Texture is obviously important when it comes to great sheets, pillows, and throws. It’s not rocket science either. If the textiles are so soft and nice to touch that you want to take a nap, then you’re on the right path. Make sure it won’t pill with laundering, and the Zs will soon be yours.
If you have a lot of city noise or bad neighbors, you can hang ornamental rugs on the wall to act as a buffer and mute your room a little, and also make it cozier. If, however, you have dust allergies, it could be this cure would be worse than the noise.
A bedroom should be for recharging, forgetting about the world, and getting ready to face the next day. A lot of people make the mistake of peppering their bedrooms with photos of all the wrong things: People from their lives.
Life comes with a lot of stress and distractions, and while we love our families and friends, most of them are involved in our stress and distractions in some way, and putting their pictures into our bedrooms can bring a surprising element of subconscious distraction into what should be a Den of Zen.
Instead of photos of loved ones into your bedroom, use it as a place to remember yourself, and display only photos of places you love, things you dream of, or snapshots of you that help you remember who you really are and where you’ve come from.

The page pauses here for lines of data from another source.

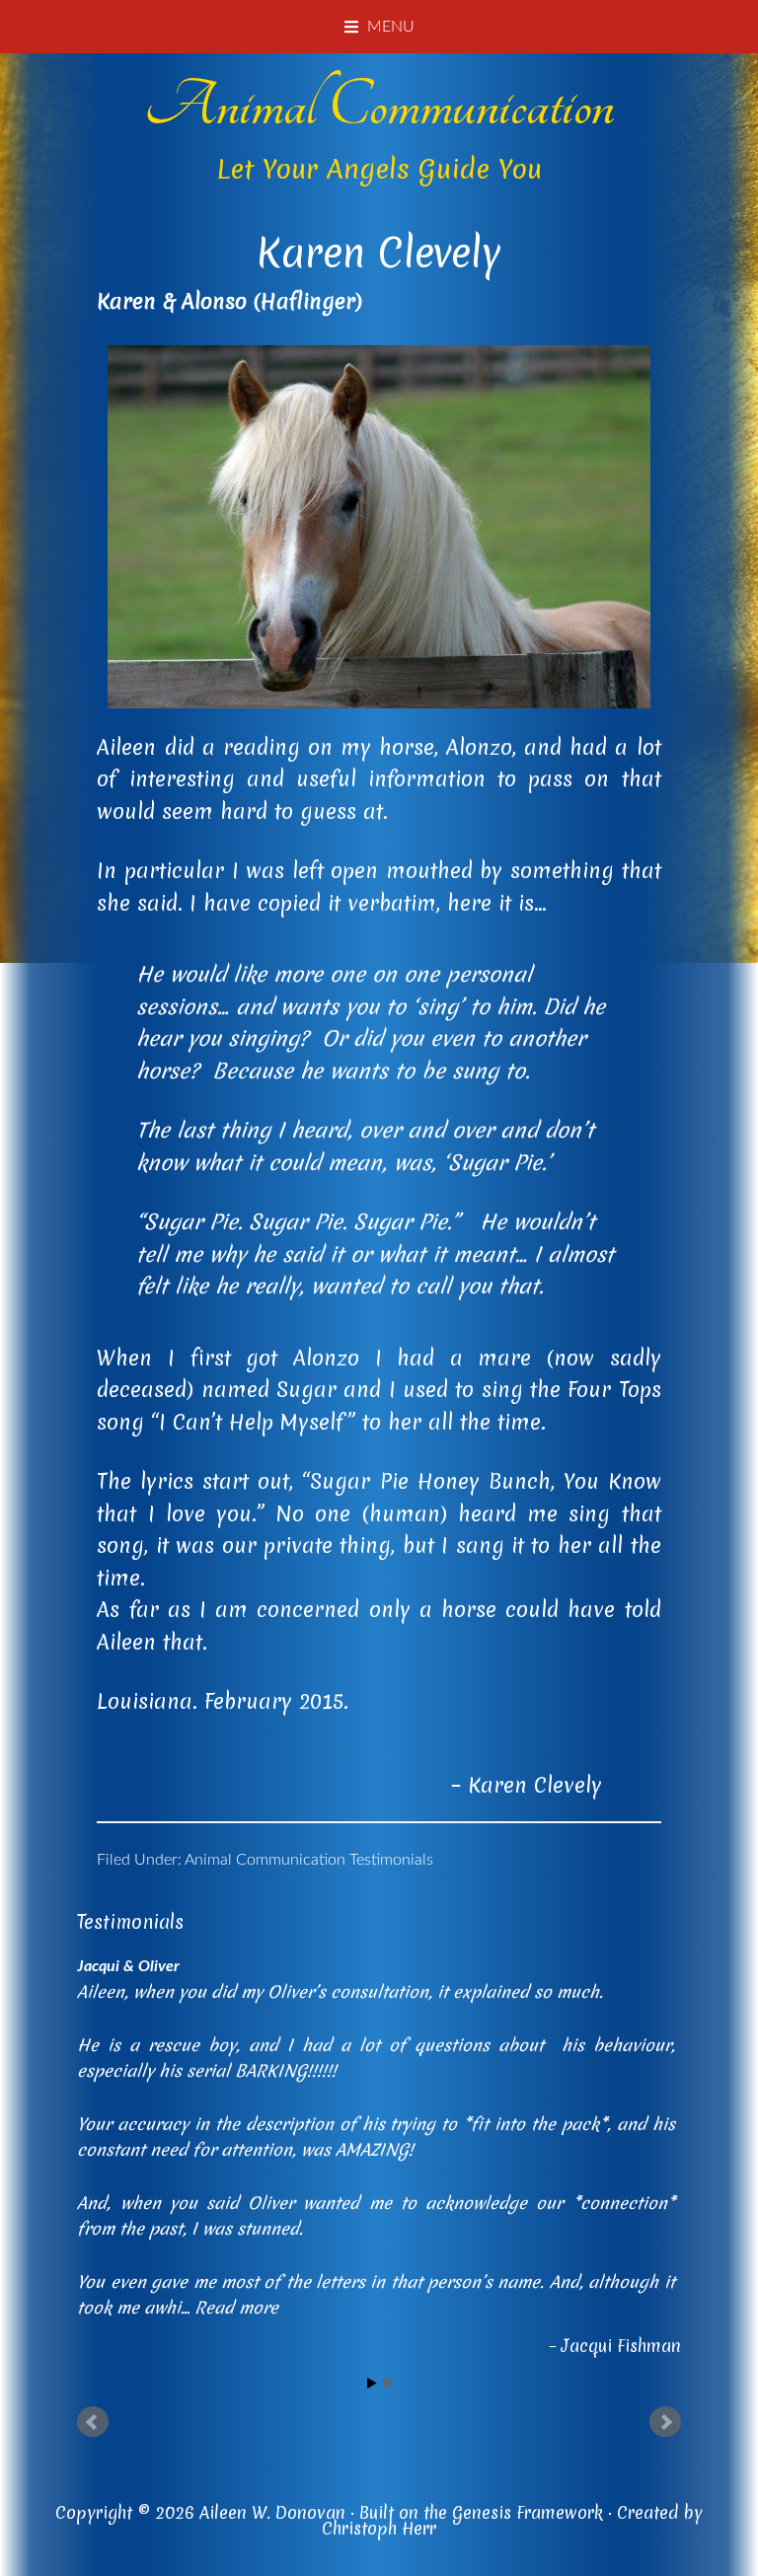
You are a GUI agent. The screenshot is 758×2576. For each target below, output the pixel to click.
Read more (236, 2307)
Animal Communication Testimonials (309, 1860)
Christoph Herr (379, 2528)
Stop (387, 2383)
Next (665, 2422)
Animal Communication (379, 105)
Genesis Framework (527, 2512)
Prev (93, 2422)
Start (372, 2383)
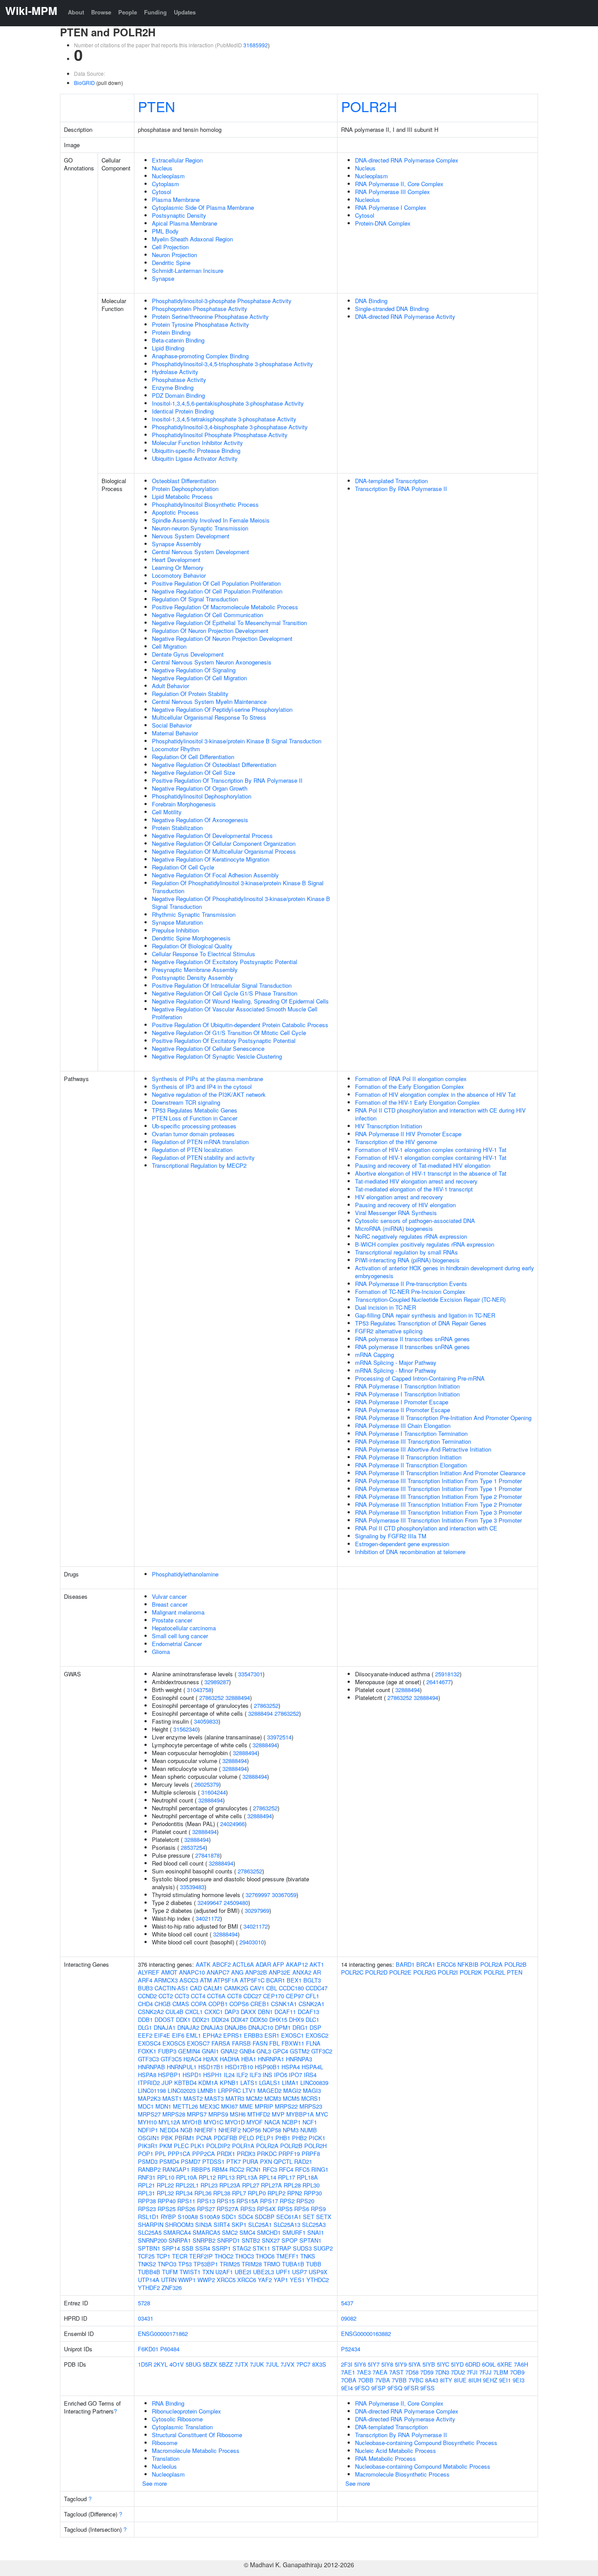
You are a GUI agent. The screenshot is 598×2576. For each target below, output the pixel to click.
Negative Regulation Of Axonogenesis (200, 820)
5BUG (193, 2364)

Have your bedroom be a celebration of you and your passions so you’re at your best when you face your days, and save your family photos for the rest of your home.
Sleep: Results Are All the Reward You Need
“Sleep deprivation is a national epidemic. And it’s killing us,” says this national news headline.

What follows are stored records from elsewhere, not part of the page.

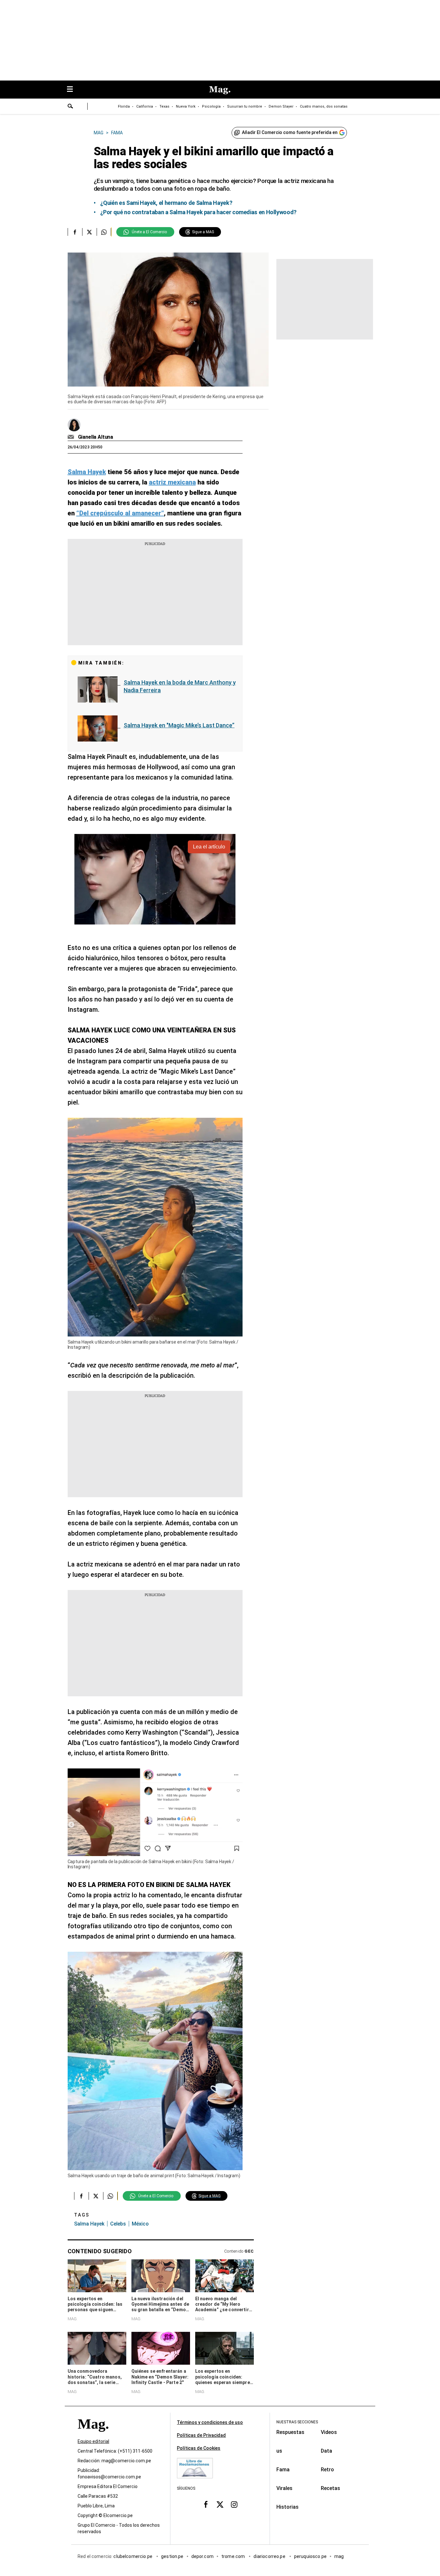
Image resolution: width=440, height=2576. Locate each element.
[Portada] (93, 2435)
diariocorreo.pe (269, 2556)
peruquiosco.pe (310, 2556)
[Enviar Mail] (72, 437)
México (140, 2224)
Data (326, 2451)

Sleep helps both our cognitive and physical functions, it improves our moods, sustains health, and apparently now might be part of the answer to the weight crisis in America.
If sleep isn’t a priority for you, then it should be.
If a weekend of redecorating your bedroom could improve every area of your life because you’re recharging better with a great sleep on a daily basis, then what are you waiting for?